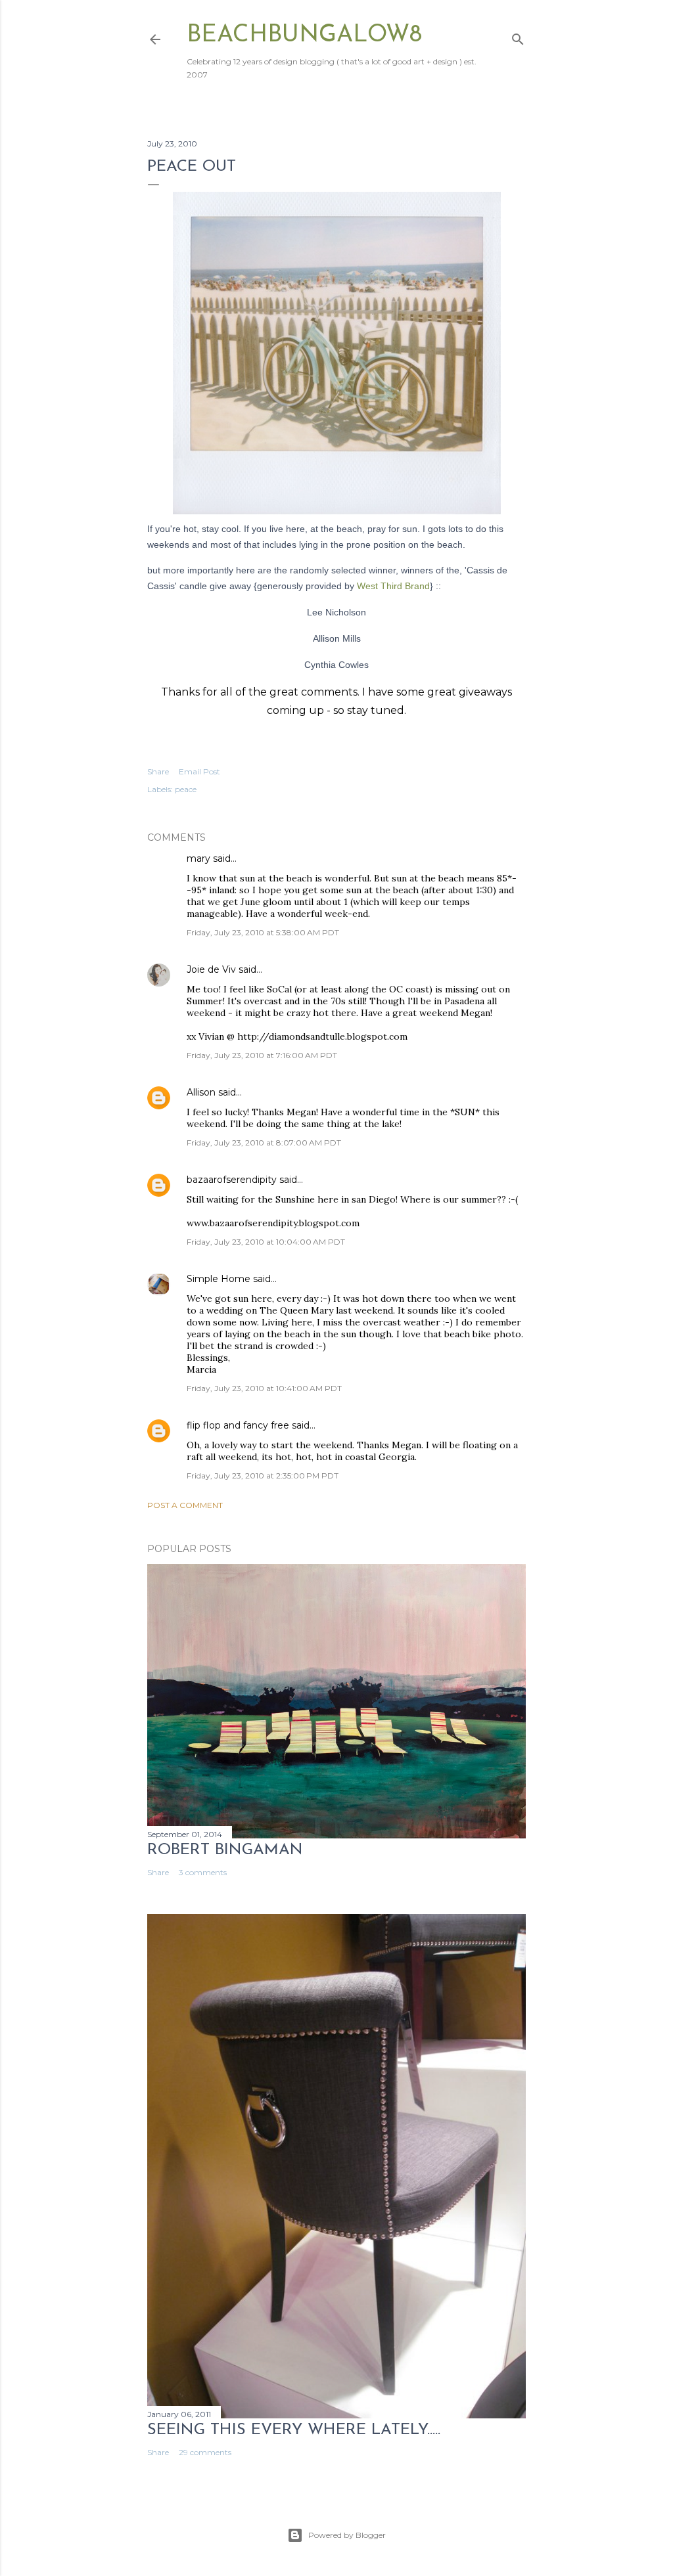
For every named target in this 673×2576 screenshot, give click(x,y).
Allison (201, 1092)
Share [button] (158, 771)
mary (198, 858)
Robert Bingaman (225, 1850)
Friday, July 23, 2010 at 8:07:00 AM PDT (264, 1142)
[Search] (518, 36)
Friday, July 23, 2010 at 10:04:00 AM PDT (266, 1242)
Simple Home (218, 1279)
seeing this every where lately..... (293, 2430)
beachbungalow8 (304, 35)
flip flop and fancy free (238, 1425)
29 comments (205, 2452)
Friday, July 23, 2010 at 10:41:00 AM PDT (264, 1388)
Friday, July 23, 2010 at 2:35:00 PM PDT (262, 1475)
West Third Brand (393, 586)
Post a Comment (185, 1505)
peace (186, 789)
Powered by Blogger (347, 2535)
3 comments (203, 1872)
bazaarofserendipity (232, 1180)
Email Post (199, 771)
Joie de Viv (211, 969)
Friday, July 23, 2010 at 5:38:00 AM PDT (263, 932)
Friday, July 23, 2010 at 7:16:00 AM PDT (262, 1055)
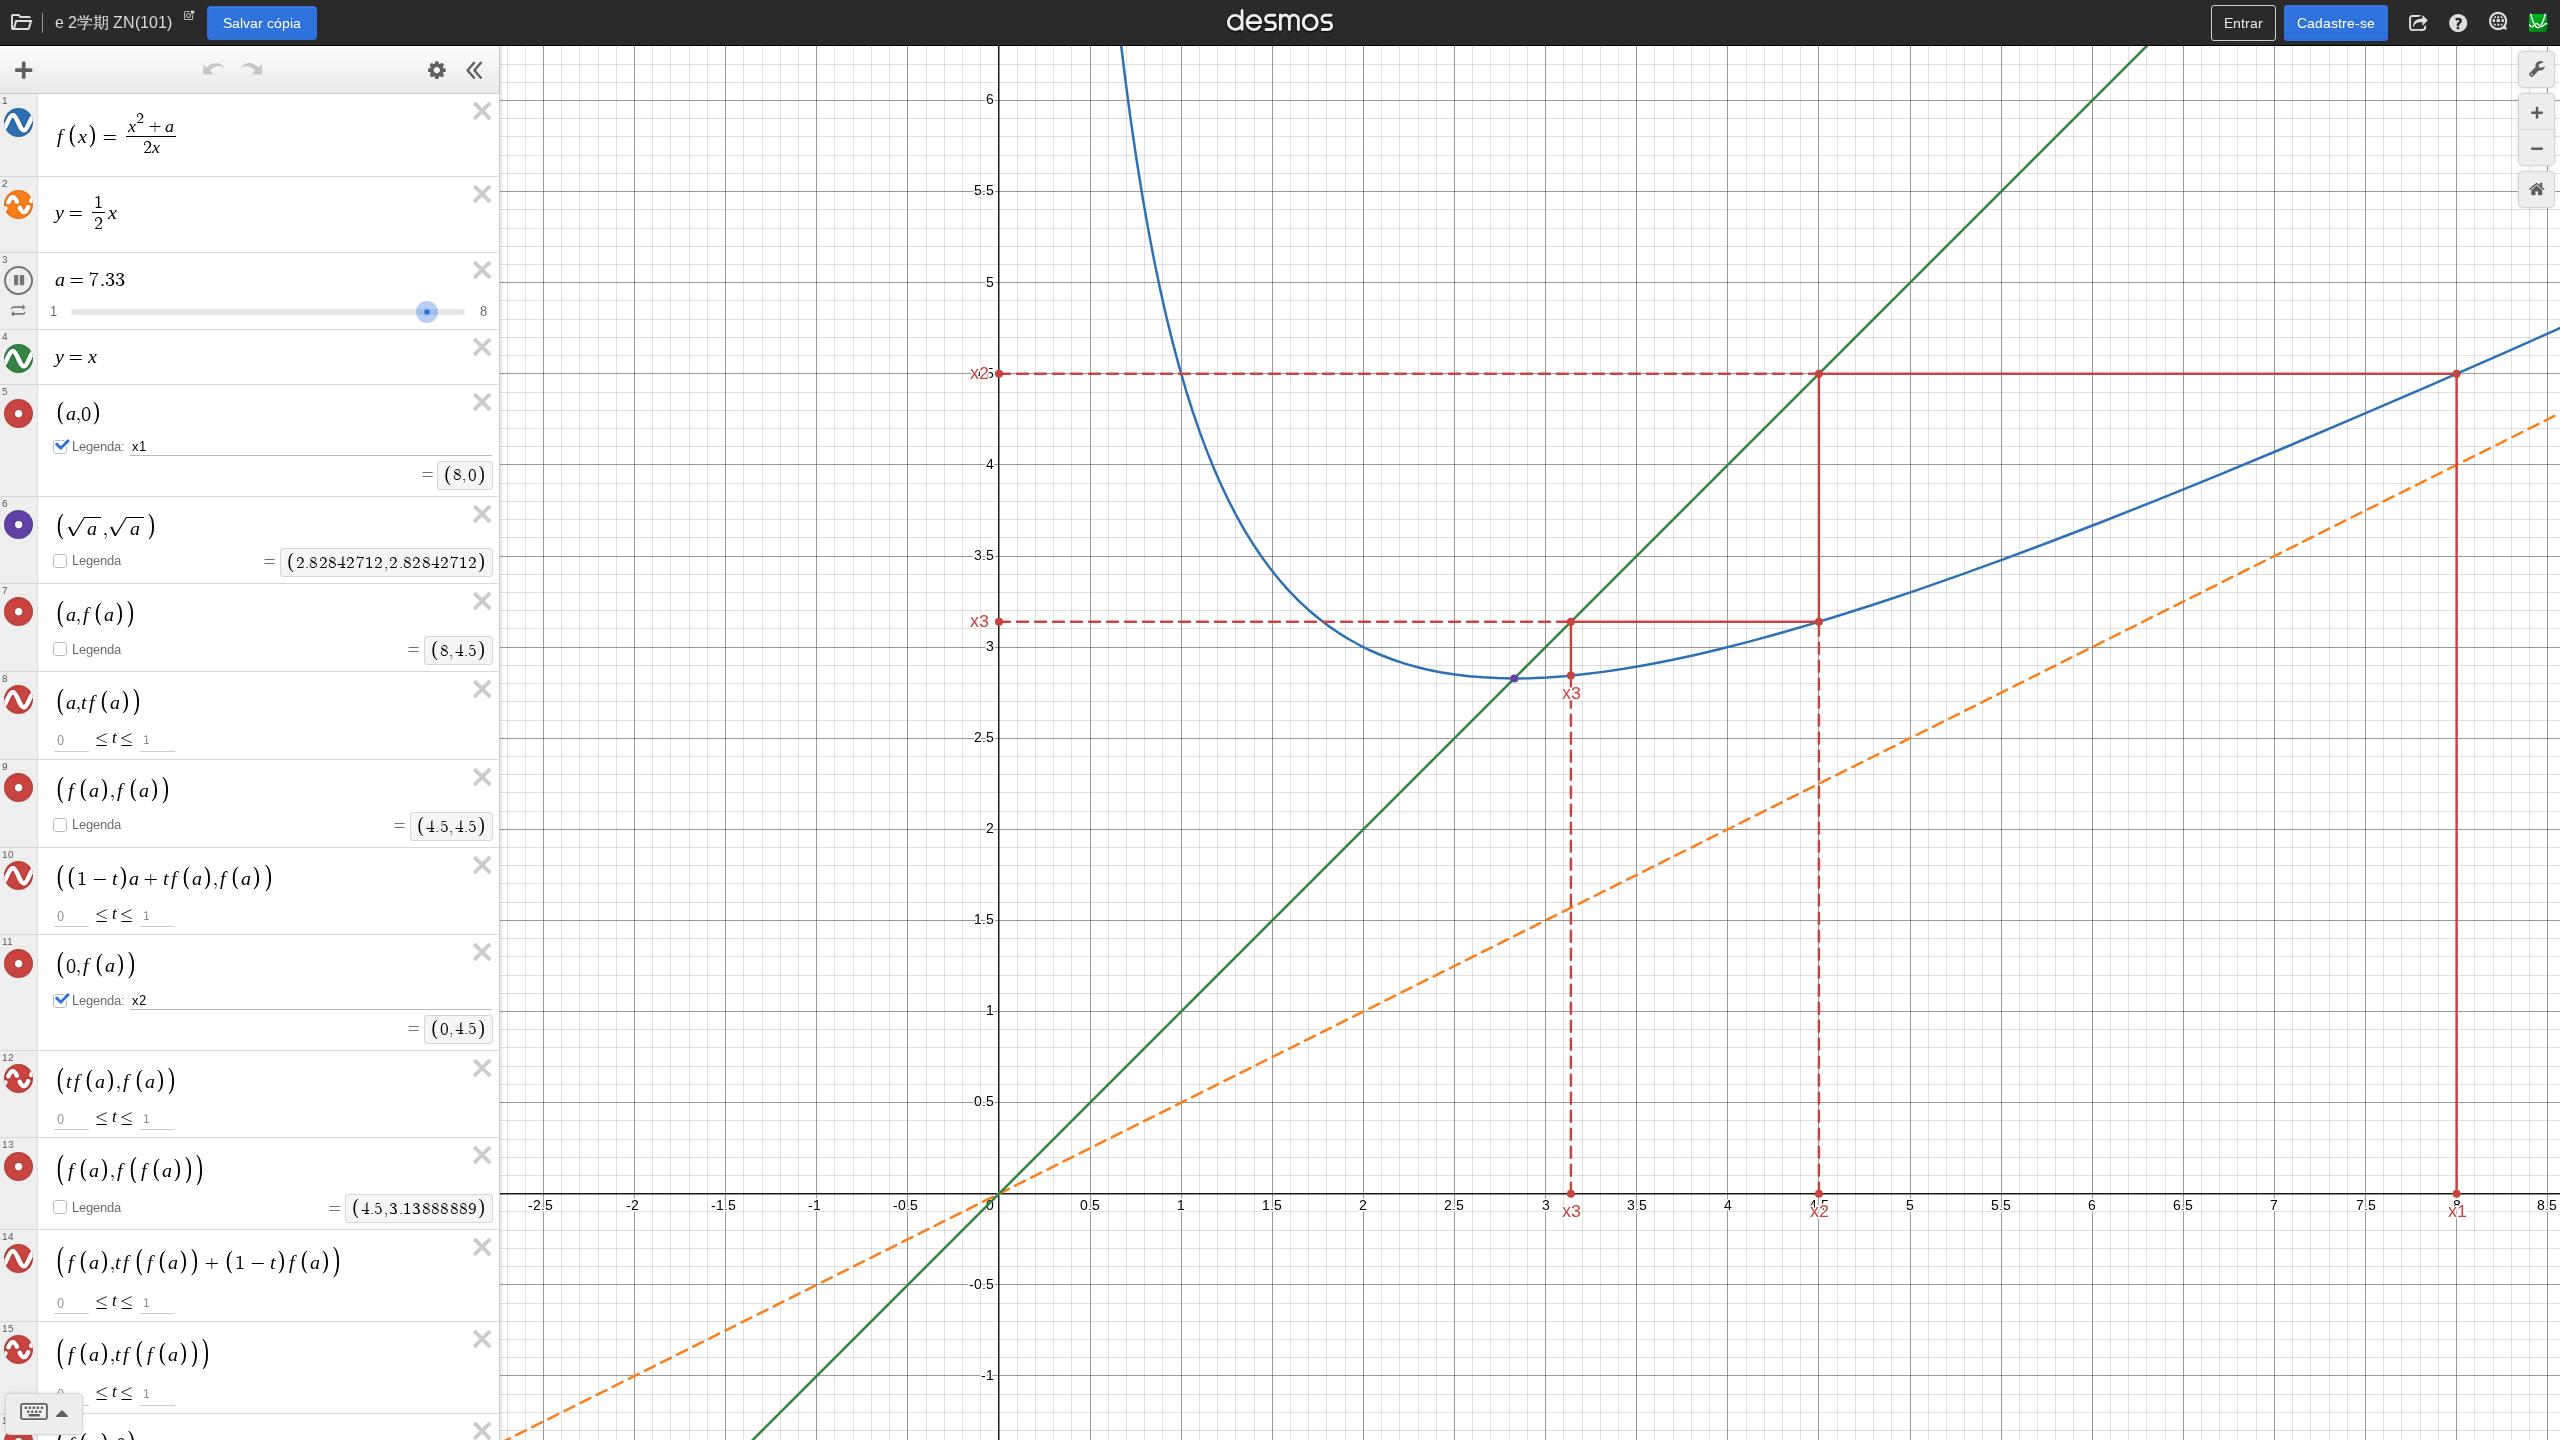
- - - -
> **Task statement**: With the pictures omitted, write out exactly the lines from the one that contains "Joie de Viv (211, 969)" through the final line of the material above, both ends included.

> **Written solution**:
Joie de Viv (211, 969)
Friday, July 23, 2010 at 5:38:00 AM PDT (263, 932)
Friday, July 23, 2010 at 7:16:00 AM PDT (262, 1055)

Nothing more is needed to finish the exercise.